▸ SOURCE:
But if it’s ultimately about gifts and talents, why can’t I reconcile myself with the idea of my daughter (or my sons, for that matter) using their innate abilities to become wonderful parents, crafting the next generation as I’ve taken pride in crafting theirs? Perhaps I’m actually more concerned with status than I’d like to let on.

Can you relate? Do you hope and pray your children find careers which fulfil and satisfy them? Do you long for them to achieve financial prosperity through their hard work? Or status and recognition in their field of expertise? Would you be ever-so-slightly disappointed if ‘all’ they chose to do was a voluntary job, looking after young children or a sick partner? If they chose a low-paid job for a church or charity? If they went overseas and lived by faith?

Let’s try and pull out a few ideas which might help us overcome these unhealthy leanings towards our children’s careers:

  1. Read the gospels and allow yourself to be changed by them. I don’t need to tell you how unconcerned Jesus was with status. Listen, if my son was Jesus I’d be the proudest Mum alive – and yet he had no academic qualifications, no impressive CV, no management role, no salary. And he invested time in others who had little or no status when it came to their jobs. He also lost patience with those who were successful in the world’s eyes. What do we really want for our kids? Success with man or with Jesus? Success in this life or the next?

▸ INFORMATION SHOWN:
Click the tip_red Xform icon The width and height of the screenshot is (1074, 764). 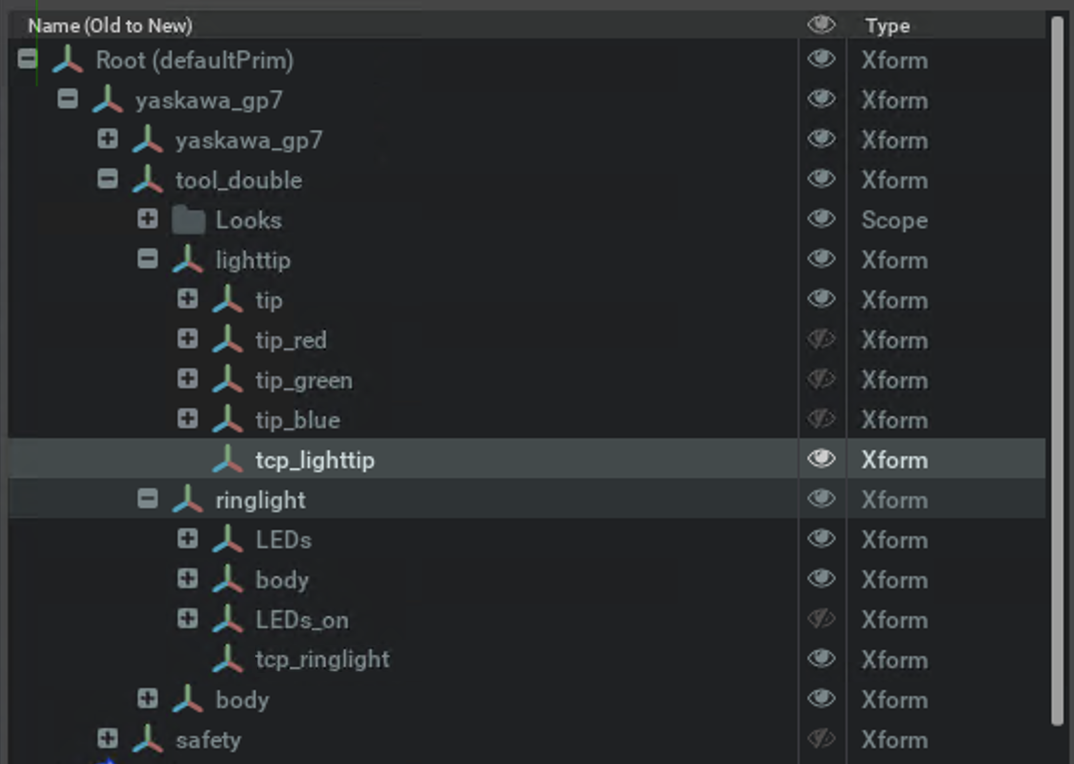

▸ REQUIRED TASK A: In the passage on children's careers, why does the writer suspect she may care more about status than she would like to admit? Answer in one to three sentences.
▸ REQUIRED TASK B: According to the passage on children's careers, what would the writer be if her son were Jesus?
▸ REQUIRED TASK C: List everything the passage on children's careers says Jesus had none of.
The listing was taken from a separate source and is unrelated to the text.

▸ TASK ANSWER A: She says the matter is supposedly about gifts and talents, yet she cannot accept the idea of her children using their innate abilities to become wonderful parents. That tension makes her think she may actually be more concerned with status than she lets on.

▸ TASK ANSWER B: She would be the proudest Mum alive.

▸ TASK ANSWER C:
- Academic qualifications
- An impressive CV
- A management role
- A salary